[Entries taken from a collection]
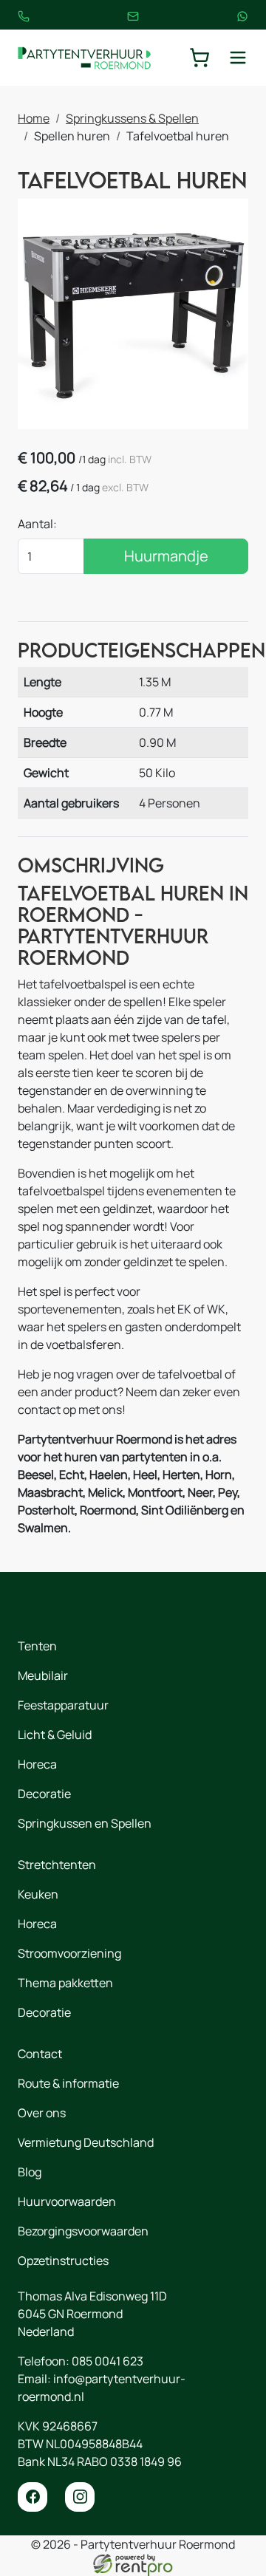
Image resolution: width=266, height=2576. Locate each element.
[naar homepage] (84, 57)
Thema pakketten (65, 1983)
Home (34, 118)
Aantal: (37, 524)
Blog (29, 2172)
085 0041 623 (107, 2361)
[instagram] (80, 2497)
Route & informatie (68, 2083)
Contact (40, 2054)
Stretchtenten (57, 1864)
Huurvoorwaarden (67, 2201)
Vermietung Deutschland (86, 2142)
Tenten (37, 1646)
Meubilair (43, 1675)
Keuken (38, 1894)
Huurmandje (166, 556)
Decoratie (44, 1794)
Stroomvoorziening (69, 1953)
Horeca (37, 1764)
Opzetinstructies (63, 2260)
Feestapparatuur (63, 1705)
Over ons (42, 2113)
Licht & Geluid (55, 1734)
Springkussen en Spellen (84, 1823)
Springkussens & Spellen (132, 118)
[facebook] (32, 2497)
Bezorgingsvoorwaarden (83, 2231)
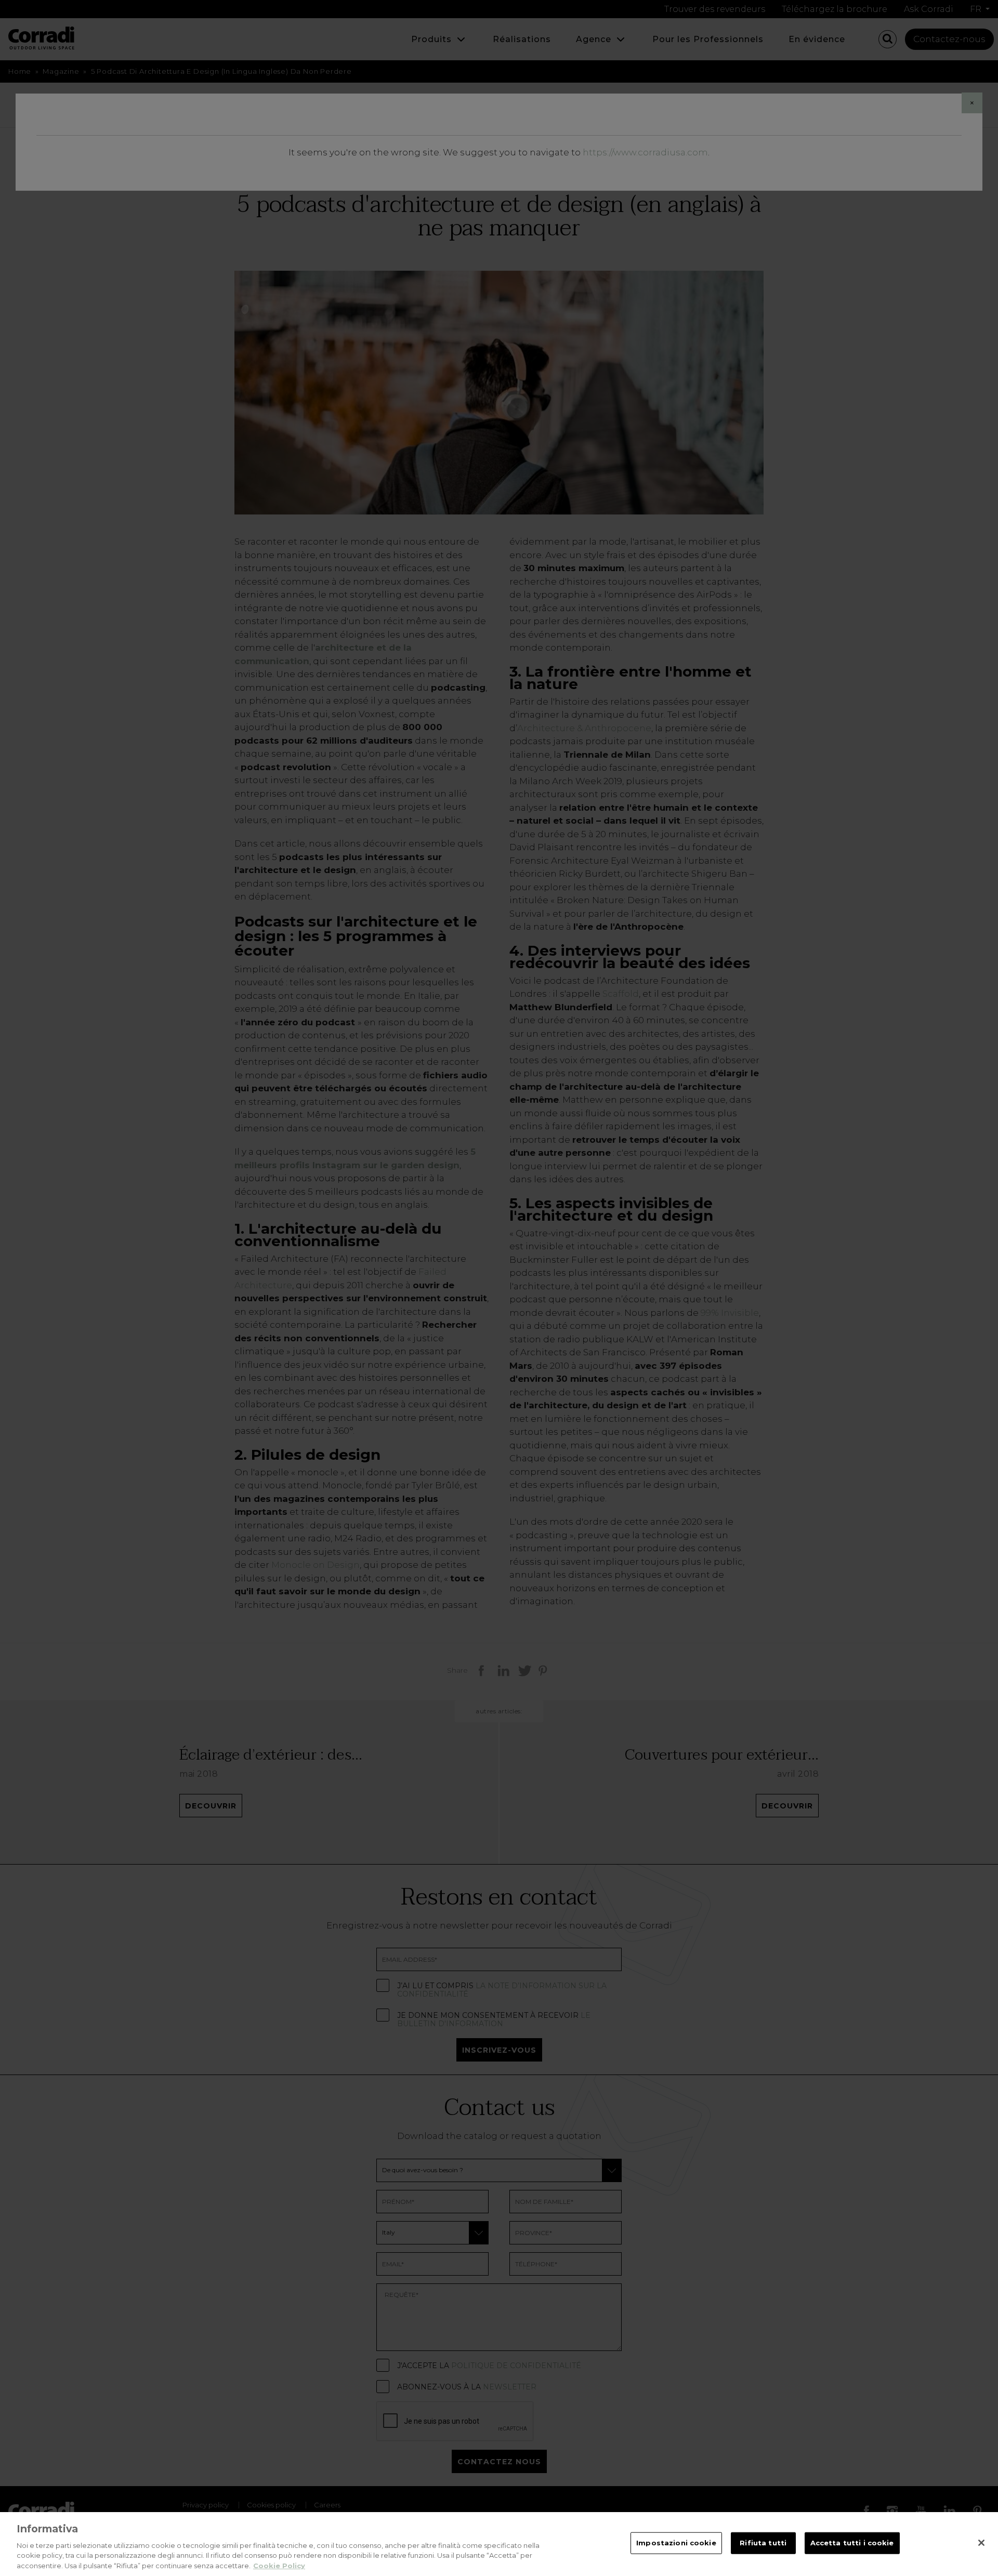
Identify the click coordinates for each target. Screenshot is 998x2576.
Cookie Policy (279, 2565)
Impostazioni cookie (676, 2543)
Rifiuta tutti (763, 2543)
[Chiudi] (981, 2542)
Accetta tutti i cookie (852, 2543)
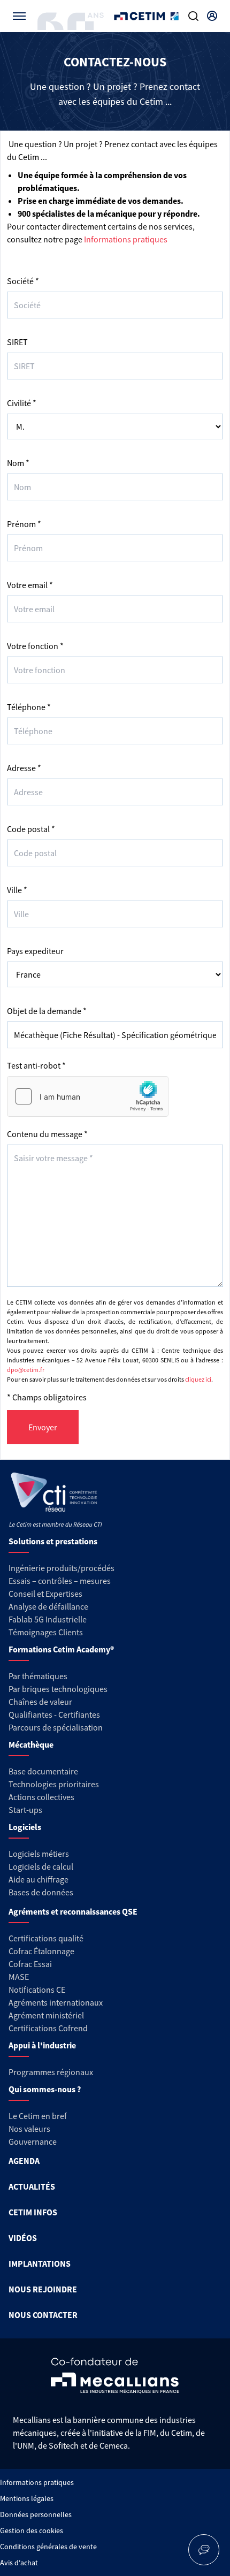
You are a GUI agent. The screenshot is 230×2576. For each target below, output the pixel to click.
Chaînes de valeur (40, 1701)
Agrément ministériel (46, 2015)
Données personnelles (36, 2514)
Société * (23, 281)
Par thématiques (38, 1676)
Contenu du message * (47, 1134)
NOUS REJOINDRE (43, 2289)
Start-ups (25, 1809)
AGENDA (24, 2160)
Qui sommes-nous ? (45, 2089)
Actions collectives (41, 1797)
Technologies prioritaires (54, 1784)
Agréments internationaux (56, 2002)
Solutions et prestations (53, 1541)
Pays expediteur (35, 951)
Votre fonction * (35, 646)
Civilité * (21, 403)
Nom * (18, 463)
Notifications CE (37, 1989)
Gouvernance (33, 2141)
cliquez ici (198, 1379)
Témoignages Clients (46, 1632)
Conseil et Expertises (45, 1593)
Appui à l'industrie (42, 2045)
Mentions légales (26, 2498)
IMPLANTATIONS (40, 2263)
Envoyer (42, 1427)
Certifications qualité (46, 1938)
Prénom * (24, 524)
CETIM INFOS (33, 2212)
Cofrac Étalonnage (41, 1951)
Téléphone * (29, 707)
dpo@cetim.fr (25, 1370)
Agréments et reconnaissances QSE (73, 1911)
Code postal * (31, 829)
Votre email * (30, 585)
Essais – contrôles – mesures (60, 1580)
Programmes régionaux (51, 2072)
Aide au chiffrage (38, 1879)
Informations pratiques (125, 239)
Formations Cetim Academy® (61, 1649)
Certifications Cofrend (48, 2028)
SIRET (17, 342)
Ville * (17, 890)
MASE (19, 1976)
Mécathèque (31, 1744)
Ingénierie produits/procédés (61, 1568)
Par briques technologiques (58, 1688)
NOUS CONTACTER (43, 2315)
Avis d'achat (19, 2562)
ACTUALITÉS (32, 2186)
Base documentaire (43, 1771)
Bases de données (41, 1892)
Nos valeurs (29, 2128)
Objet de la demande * (47, 1010)
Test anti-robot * (36, 1065)
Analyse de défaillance (48, 1606)
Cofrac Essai (30, 1963)
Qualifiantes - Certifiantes (54, 1714)
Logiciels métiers (39, 1853)
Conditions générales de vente (48, 2546)
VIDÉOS (23, 2237)
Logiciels (25, 1827)
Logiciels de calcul (41, 1866)
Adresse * (24, 768)
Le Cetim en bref (38, 2115)
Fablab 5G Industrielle (48, 1619)
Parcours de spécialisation (56, 1727)
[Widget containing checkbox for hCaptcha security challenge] (87, 1096)
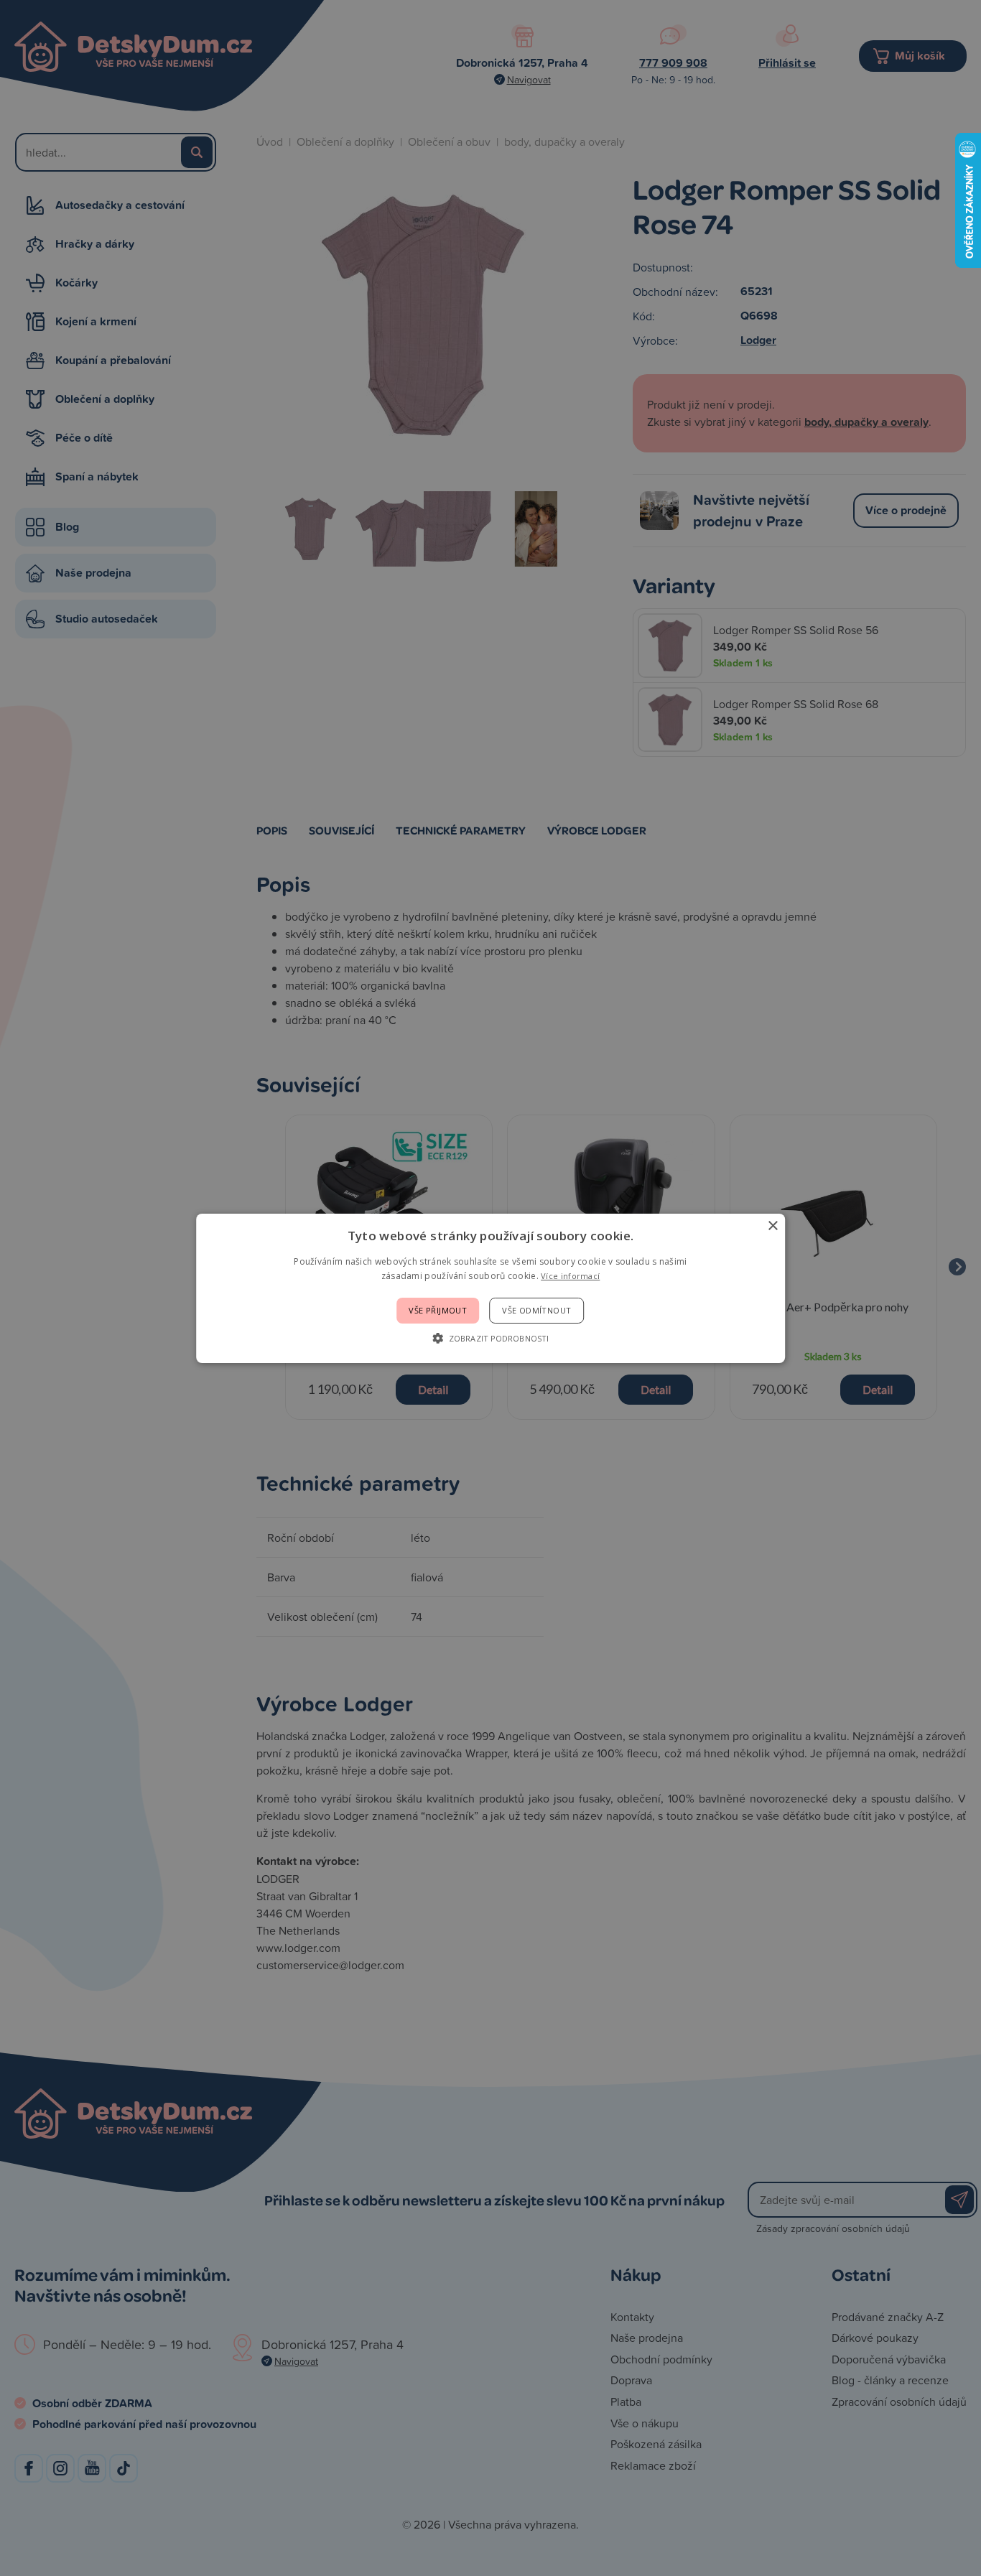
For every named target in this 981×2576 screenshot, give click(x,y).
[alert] (490, 1288)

• **Exercise details**: Leaving all pictures aside, quote each record exactly.

• **Exercise solution**:
Image resolution: width=266, height=2576. Locate each element.
[naar homepage] (84, 57)
Thema pakketten (65, 1983)
Home (34, 118)
Aantal: (37, 524)
Blog (29, 2172)
085 0041 623 (107, 2361)
[instagram] (80, 2497)
Route & informatie (68, 2083)
Contact (40, 2054)
Stretchtenten (57, 1864)
Huurvoorwaarden (67, 2201)
Vermietung Deutschland (86, 2142)
Tenten (37, 1646)
Meubilair (43, 1675)
Keuken (38, 1894)
Huurmandje (166, 556)
Decoratie (44, 1794)
Stroomvoorziening (69, 1953)
Horeca (37, 1764)
Opzetinstructies (63, 2260)
Feestapparatuur (63, 1705)
Over ons (42, 2113)
Licht & Geluid (55, 1734)
Springkussen en Spellen (84, 1823)
Springkussens & Spellen (132, 118)
[facebook] (32, 2497)
Bezorgingsvoorwaarden (83, 2231)
Identify the click coordinates for each target. Screenshot is 998x2576.
Cookie Policy (279, 2565)
Impostazioni cookie (676, 2543)
Rifiuta tutti (763, 2543)
[Chiudi] (981, 2542)
Accetta tutti i cookie (852, 2543)
You are a GUI agent. The screenshot is 230×2576. For each target below, output the pixel to click.
Chaînes de valeur (40, 1701)
Agrément ministériel (46, 2015)
Données personnelles (36, 2514)
Société * (23, 281)
Par thématiques (38, 1676)
Contenu du message * (47, 1134)
NOUS REJOINDRE (43, 2289)
Start-ups (25, 1809)
AGENDA (24, 2160)
Qui sommes-nous ? (45, 2089)
Actions collectives (41, 1797)
Technologies prioritaires (54, 1784)
Agréments internationaux (56, 2002)
Solutions et prestations (53, 1541)
Pays expediteur (35, 951)
Votre fonction * (35, 646)
Civilité * (21, 403)
Nom * (18, 463)
Notifications CE (37, 1989)
Gouvernance (33, 2141)
cliquez ici (198, 1379)
Témoignages Clients (46, 1632)
Conseil et Expertises (45, 1593)
Appui à l'industrie (42, 2045)
Mentions légales (26, 2498)
IMPLANTATIONS (40, 2263)
Envoyer (42, 1427)
Certifications qualité (46, 1938)
Prénom * (24, 524)
CETIM INFOS (33, 2212)
Cofrac Étalonnage (41, 1951)
Téléphone * (29, 707)
dpo@cetim.fr (25, 1370)
Agréments et reconnaissances QSE (73, 1911)
Code postal * (31, 829)
Votre email * (30, 585)
Essais – contrôles – mesures (60, 1580)
Programmes régionaux (51, 2072)
Aide au chiffrage (38, 1879)
Informations pratiques (125, 239)
Formations Cetim Academy® (61, 1649)
Certifications Cofrend (48, 2028)
SIRET (17, 342)
Ville * (17, 890)
MASE (19, 1976)
Mécathèque (31, 1744)
Ingénierie produits/procédés (61, 1568)
Par briques technologiques (58, 1688)
NOUS CONTACTER (43, 2315)
Avis d'achat (19, 2562)
ACTUALITÉS (32, 2186)
Base documentaire (43, 1771)
Bases de données (41, 1892)
Nos valeurs (29, 2128)
Objet de la demande * (47, 1010)
Test anti-robot * (36, 1065)
Analyse de défaillance (48, 1606)
Cofrac Essai (30, 1963)
Qualifiantes - Certifiantes (54, 1714)
Logiciels métiers (39, 1853)
Conditions générales de vente (48, 2546)
VIDÉOS (23, 2237)
Logiciels (25, 1827)
Logiciels de calcul (41, 1866)
Adresse * (24, 768)
Le Cetim en bref (38, 2115)
Fablab 5G Industrielle (48, 1619)
Parcours de spécialisation (56, 1727)
[Widget containing checkbox for hCaptcha security challenge] (87, 1096)
For every named target in this 981×2576 screenshot, give click(x,y).
[alert] (490, 1288)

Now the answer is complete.